A look towards this year’s BFI Flare LGBTQ film festival
During the height of The Gateway club’s popularity in the 1960s, Mick Jagger turned up and begged for entry. He knew this was a space for women only but he wasn’t taking no for an answer. “He said ‘Go on Gina, I’ll wear a dress,’” recalls Jacquie Lawrence, director of a new documentary on the legendary club. “She said ‘Nope, even you, Mick, are not coming in…’”
The story of The Gateways club, the punkishly subterranean venue for lesbian women which opened in the 1940s and closed in 1985, is the subject of a new documentary airing at this year’s BFI Flare LGBTQ Festival. The event runs 16-27 March and will platform gay documentaries and feature films, as well as host panel talks and DJ nights.
Gateways Grind – named after an intimate dance women performed at the club – is full of gripping stories like this. “We’ve got Barbara Hoskins, who went to Gateways in the 1940s,” says Lawrence. “She was Edward Heath and Harold Wilson’s speech writer. Can you imagine having somewhere to go as a lesbian when you didn’t even exist? We weren’t outlawed because we didn’t exist.”
By Lawrence’s count there is just one dedicated lesbian bar in London these days, She bar, which closes relatively early and is often busy with men. “The story is we need lesbian spaces where we can be ourselves, even though we don’t have to remain anonymous and hidden anymore – we still need that special space.
“[By the late 1960s] there was a club you could go to six nights a week that was exclusively lesbian – show me that now.” While Lawrence “loves” producer Russell T Davies’ LGBTQ work, such as recent Channel 4 hit It’s A Sin, she insists: “My God, [men] get so much more screen time than we do.”
Is she interested in setting up a successor to The Gateway? “Watch this space,” she says.
Another queer film at Flare festival taking London as inspiration is In From The Side, about a gay rugby team, which director Matt Carter tells City A.M. is an exploration of “masculinity, fraternity, belonging and ultimately forbidden love.” Carter argues “it’s important that the LGBTQIA+ community has a dedicated space to honour, tell and elevate our stories so they can reach a wider audience.”
Flare festival programmer Michael Blyth echoes Lawrence’s call for more queer spaces in the capital. “Over the past decade we have seen the closure of multiple queer venues in London, and Flare stands as an invaluable safe space for the entire queer community,” he says. “We may well see more queer stories on mainstream viewing platforms, but there is still a long way to go in addressing a long history of queer stories absent from our screens.”
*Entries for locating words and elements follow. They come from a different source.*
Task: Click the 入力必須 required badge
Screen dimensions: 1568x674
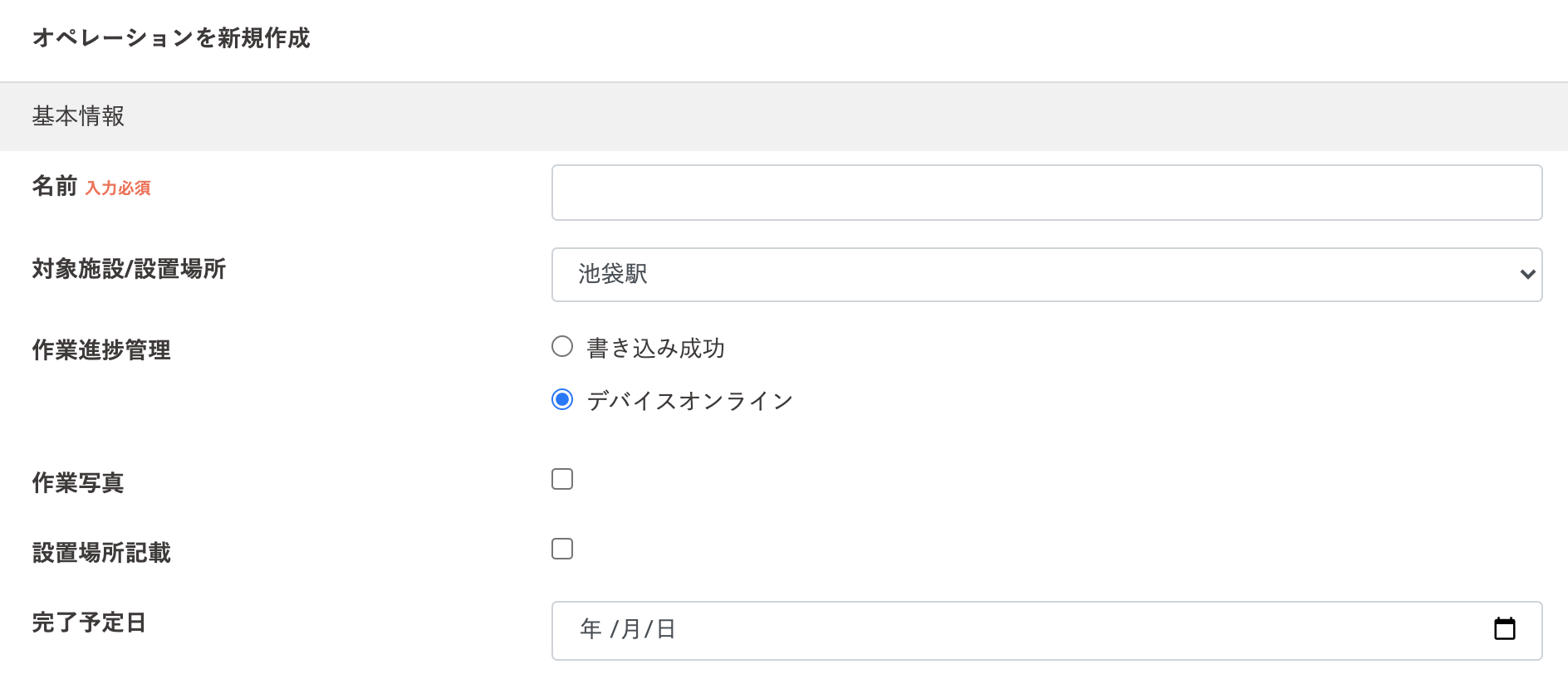Action: [x=118, y=188]
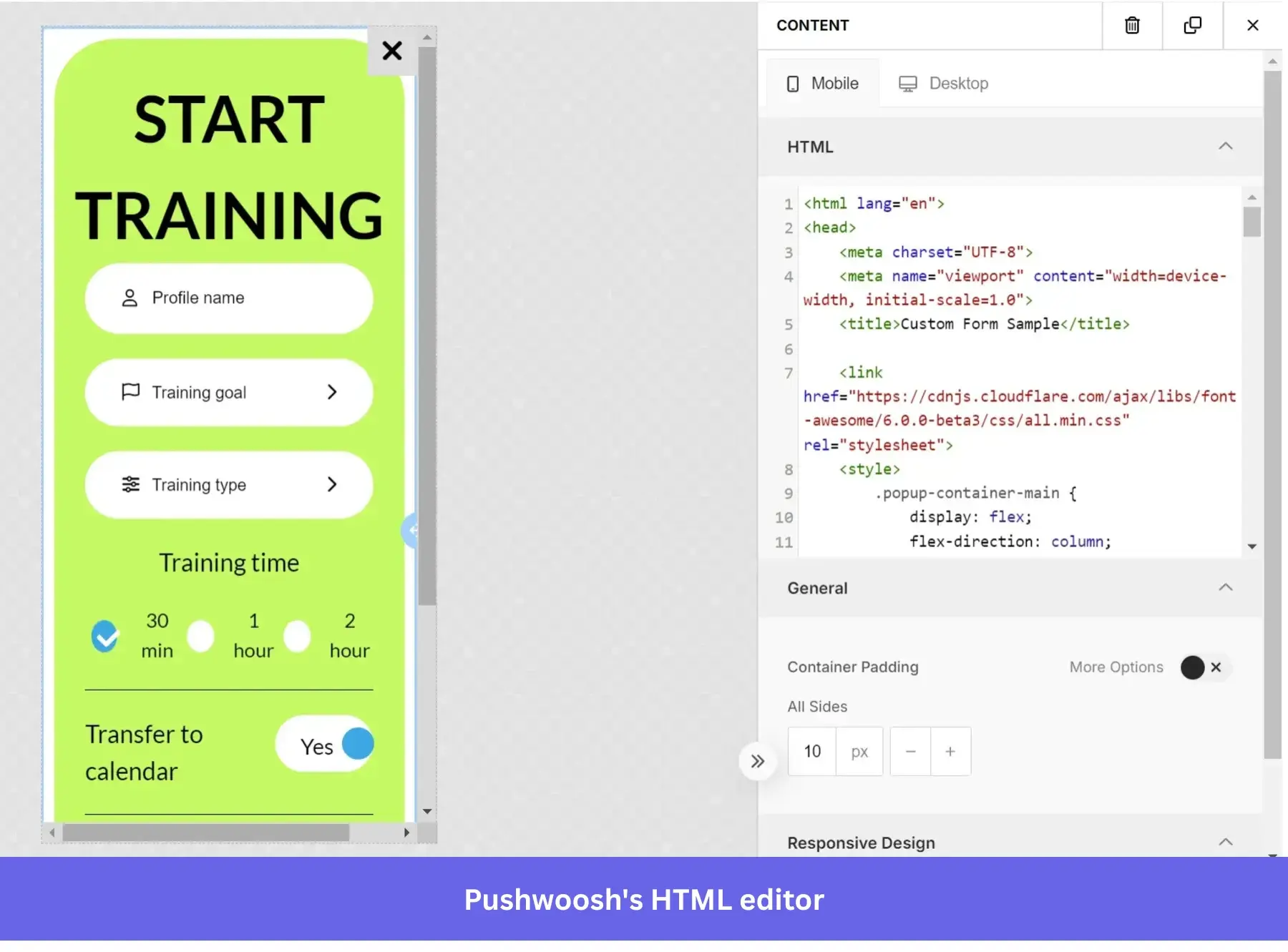Switch to the Desktop tab
The width and height of the screenshot is (1288, 952).
pyautogui.click(x=958, y=83)
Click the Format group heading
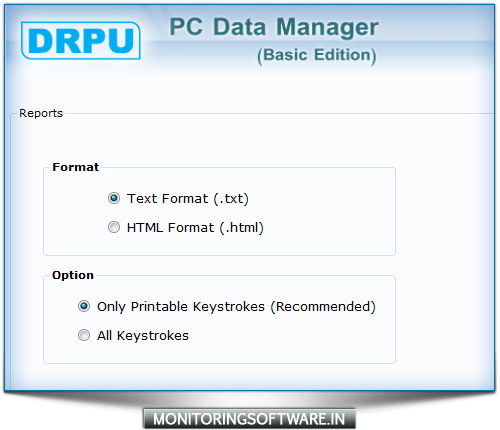Screen dimensions: 500x430 [76, 167]
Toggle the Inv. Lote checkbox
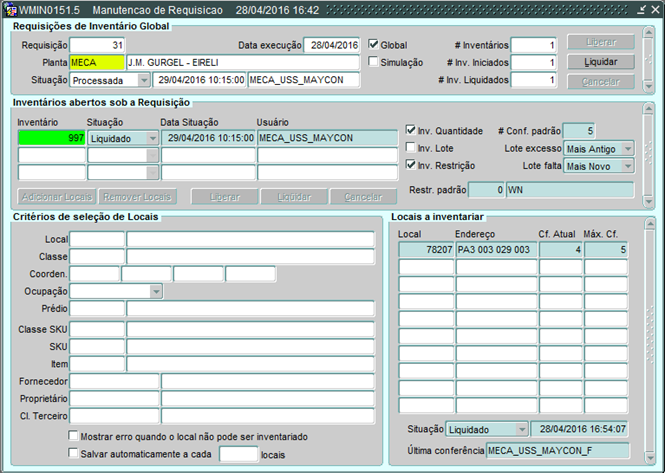 (x=411, y=148)
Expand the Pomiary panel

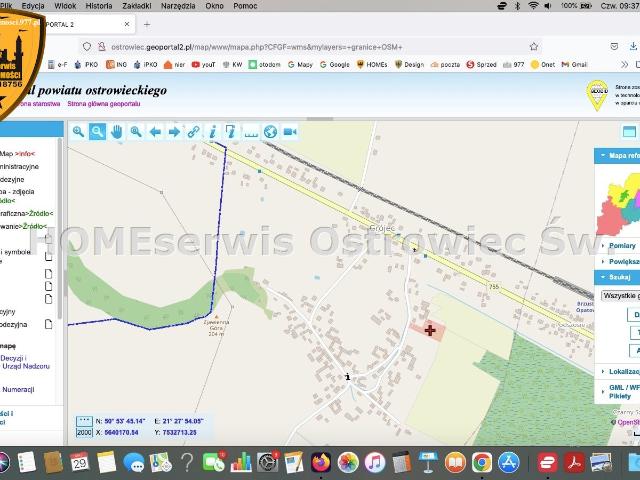[621, 245]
Lawrence calls it her “mission in life” to pass on queer histories which may otherwise get forgotten. “I’ve had younger women say, ‘Thank you, you’re giving us a slice of history we didn’t even know we had.’ These women, they were pioneers.”
BFI Flare Festival shows new feature films and documentaries, as well as events, and runs from 16-25 March. Gateways Grind has one further screening on Sunday 27 March at 3.20pm at BFI Southbank. Tickets are on sale now.